— Work instructions —
In the data below, restate exactly the lines from the one with "Viewport: 1389px width, 868px" to the final line, both included, but not the pictures.
########################################
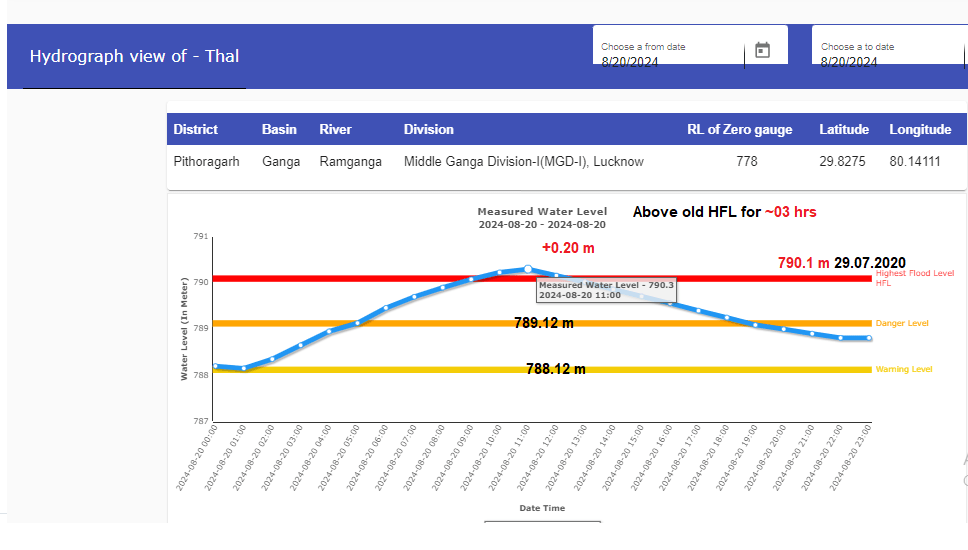Select the Pithoragarh district cell
The width and height of the screenshot is (968, 550).
[x=206, y=161]
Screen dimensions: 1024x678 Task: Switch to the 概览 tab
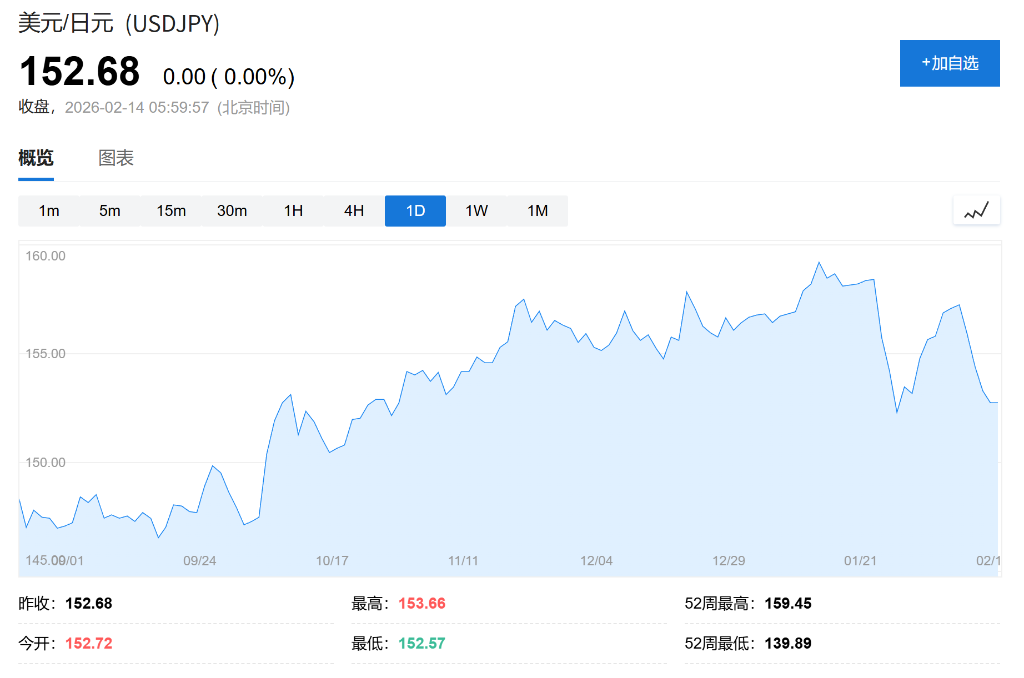(36, 158)

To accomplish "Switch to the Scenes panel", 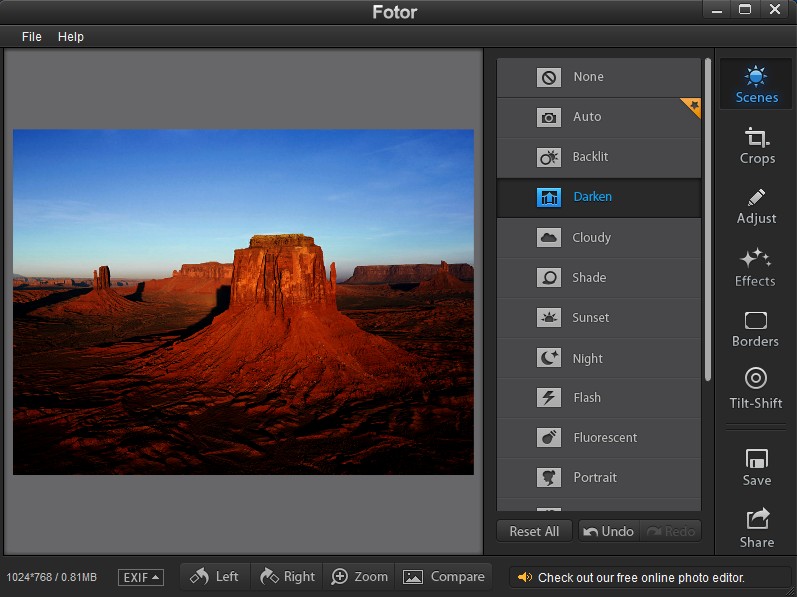I will click(756, 85).
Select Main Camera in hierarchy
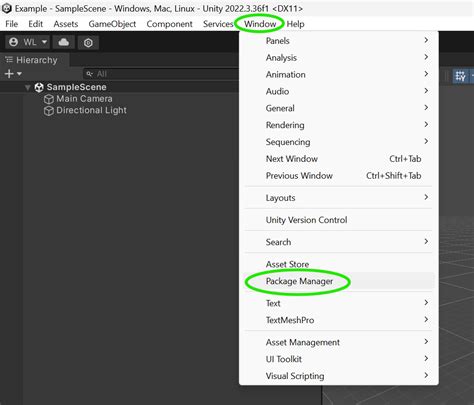The image size is (474, 405). [x=84, y=99]
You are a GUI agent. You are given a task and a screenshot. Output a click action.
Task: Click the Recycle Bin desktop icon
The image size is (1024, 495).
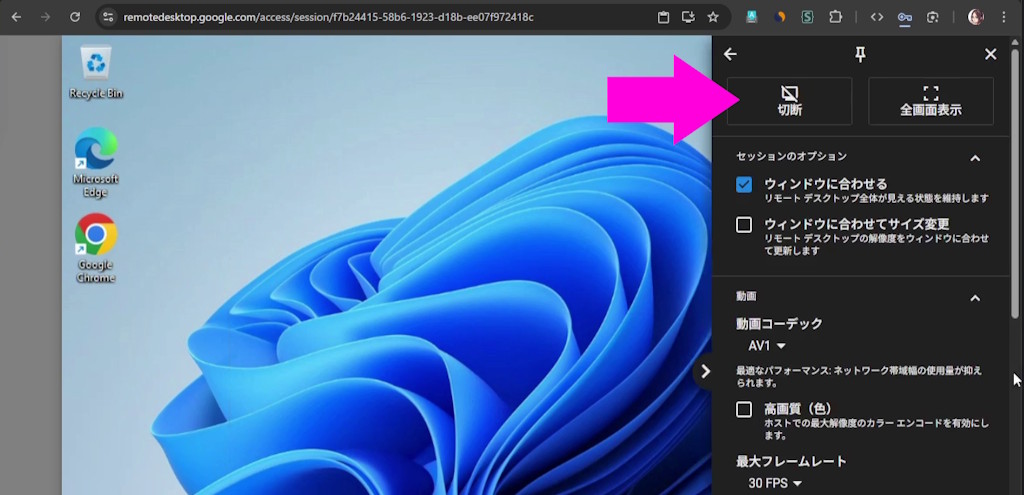point(96,70)
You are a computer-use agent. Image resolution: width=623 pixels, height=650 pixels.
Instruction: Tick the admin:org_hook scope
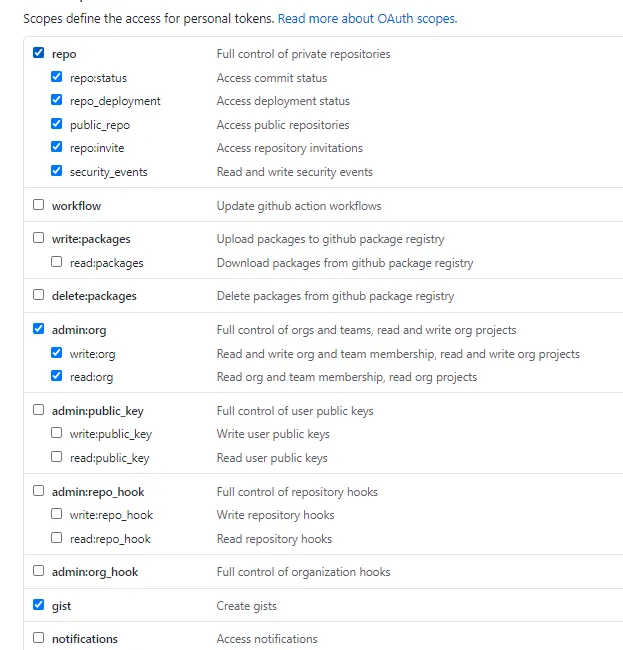[x=39, y=571]
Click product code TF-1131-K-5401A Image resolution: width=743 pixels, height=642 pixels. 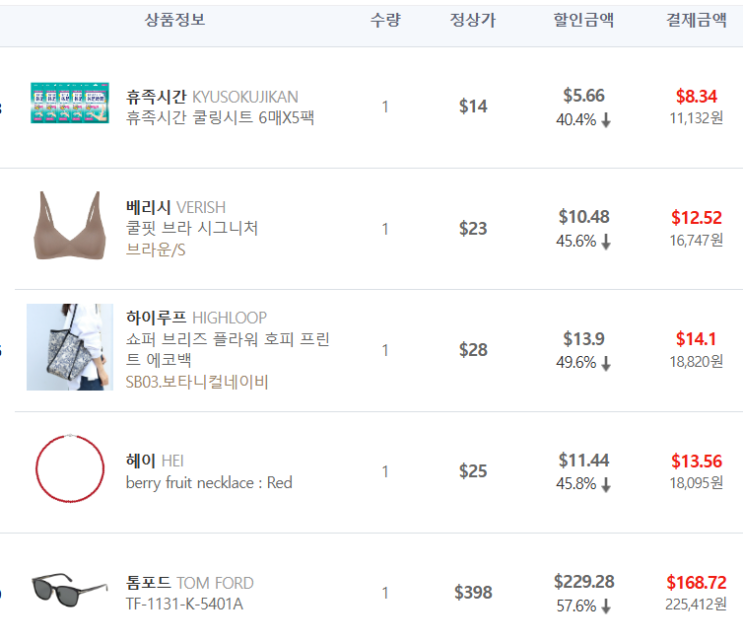click(184, 604)
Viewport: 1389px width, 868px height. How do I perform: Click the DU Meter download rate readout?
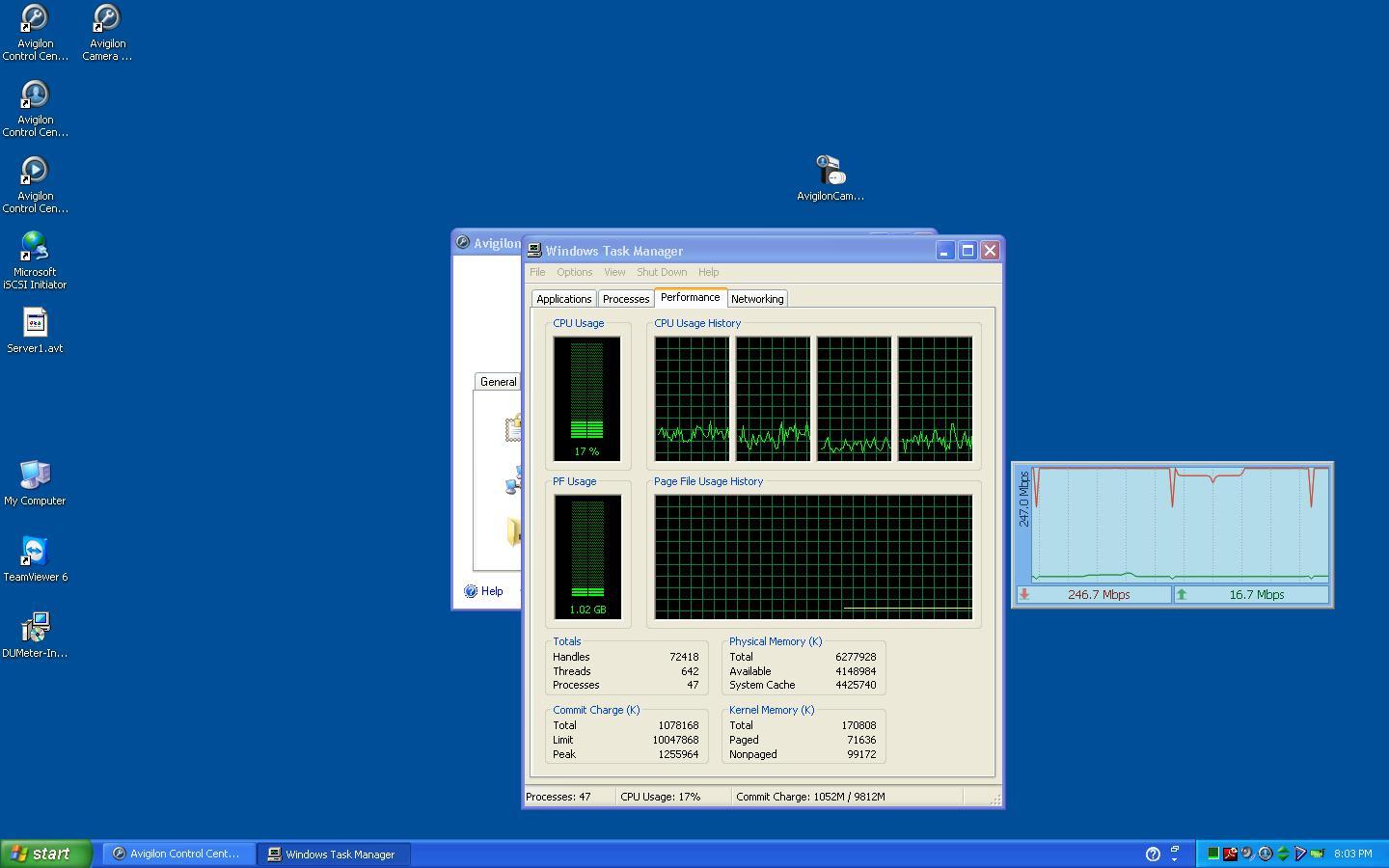(1098, 595)
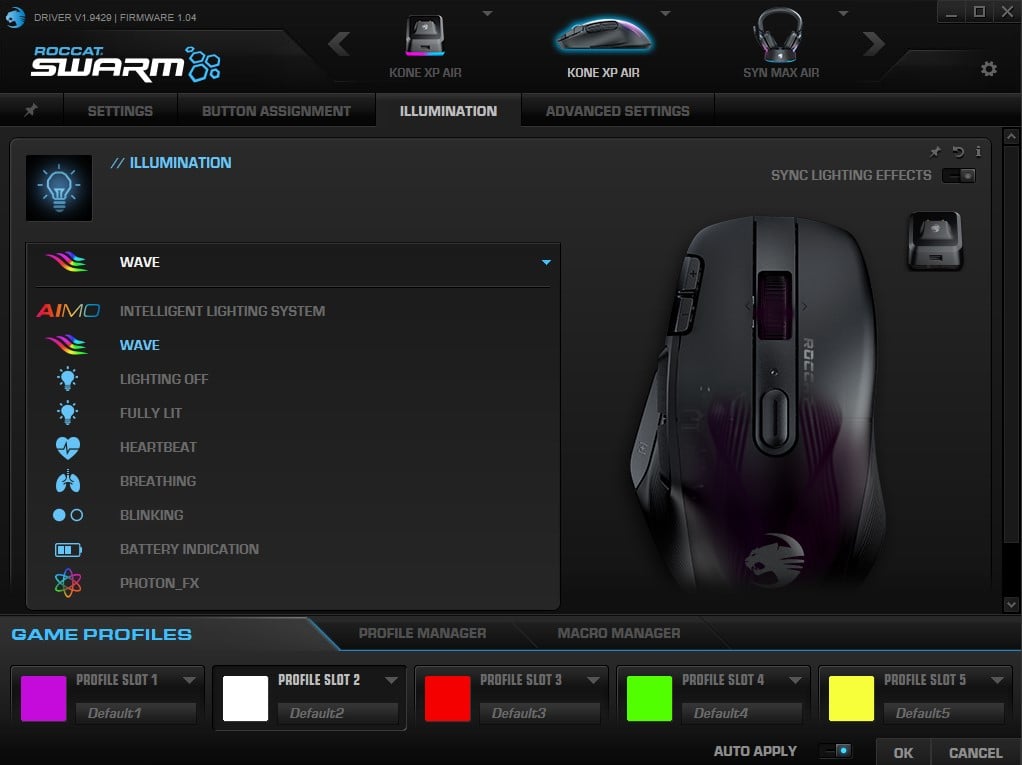This screenshot has height=765, width=1022.
Task: Click the red Profile Slot 3 color swatch
Action: (x=447, y=698)
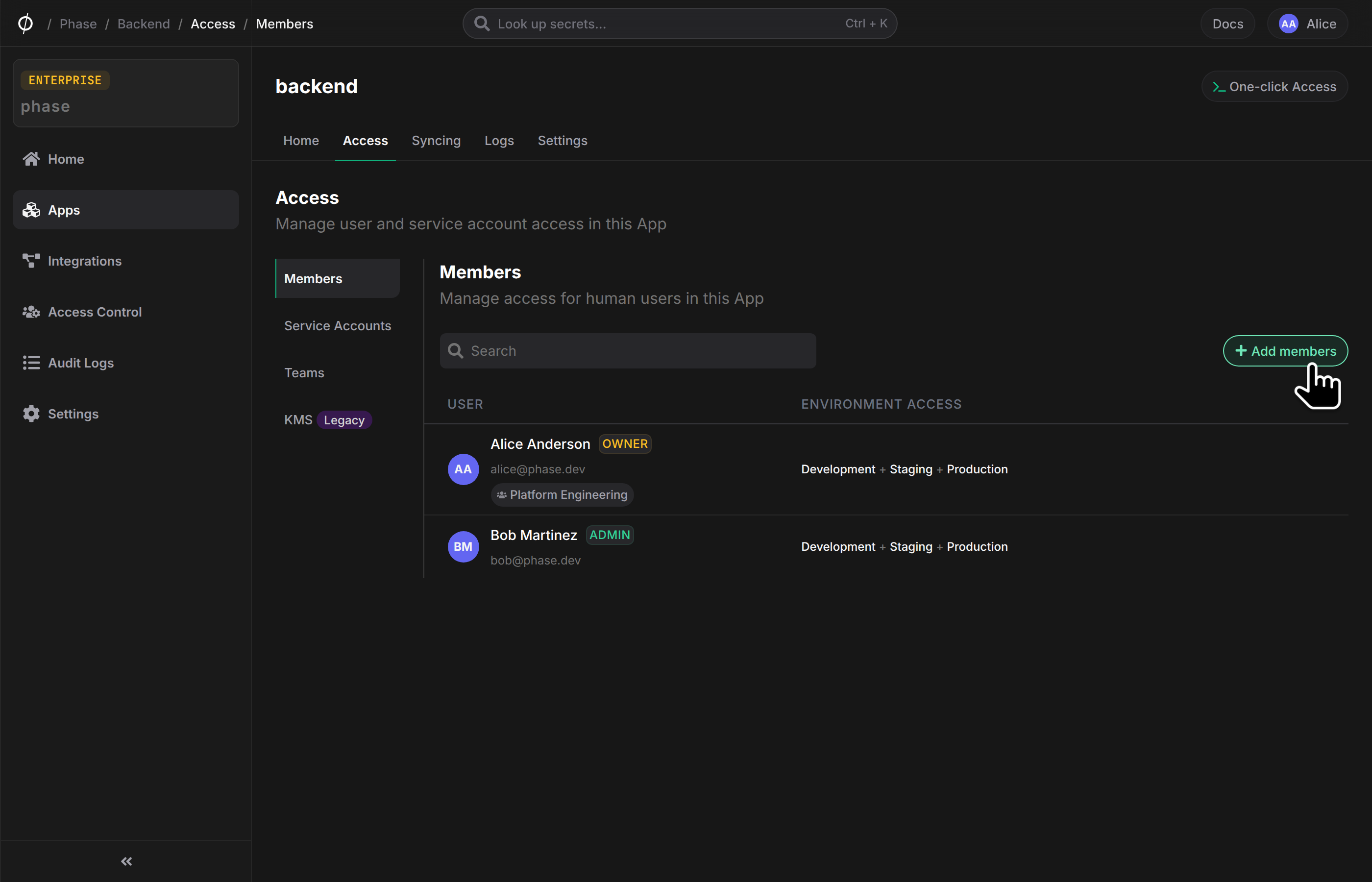Open the app Settings tab
This screenshot has height=882, width=1372.
coord(562,140)
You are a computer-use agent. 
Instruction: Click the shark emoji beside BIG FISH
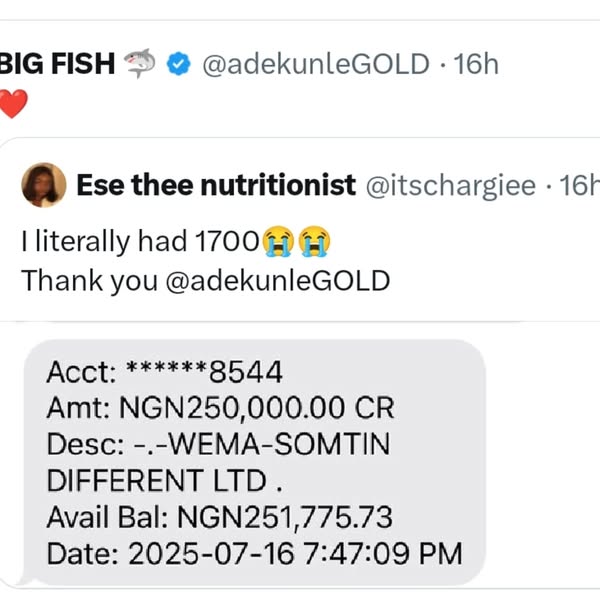pyautogui.click(x=139, y=65)
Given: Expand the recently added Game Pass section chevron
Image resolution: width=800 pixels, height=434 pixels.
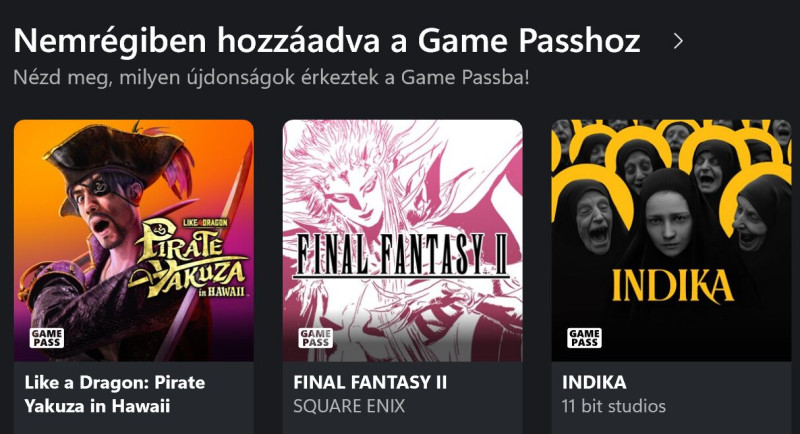Looking at the screenshot, I should click(x=678, y=41).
########################################
— Written answer —
Viewport: 1389px width, 868px height. How do I perform: Click the DU Meter download rate readout?
(1098, 595)
This screenshot has height=765, width=1022.
Task: Click the red Profile Slot 3 color swatch
Action: (x=447, y=698)
Open the app Settings tab
This screenshot has height=882, width=1372.
coord(562,140)
You are a computer-use agent. 
Instruction: Click the shark emoji beside BIG FISH
pyautogui.click(x=139, y=65)
Given: Expand the recently added Game Pass section chevron
Image resolution: width=800 pixels, height=434 pixels.
Looking at the screenshot, I should click(x=678, y=41).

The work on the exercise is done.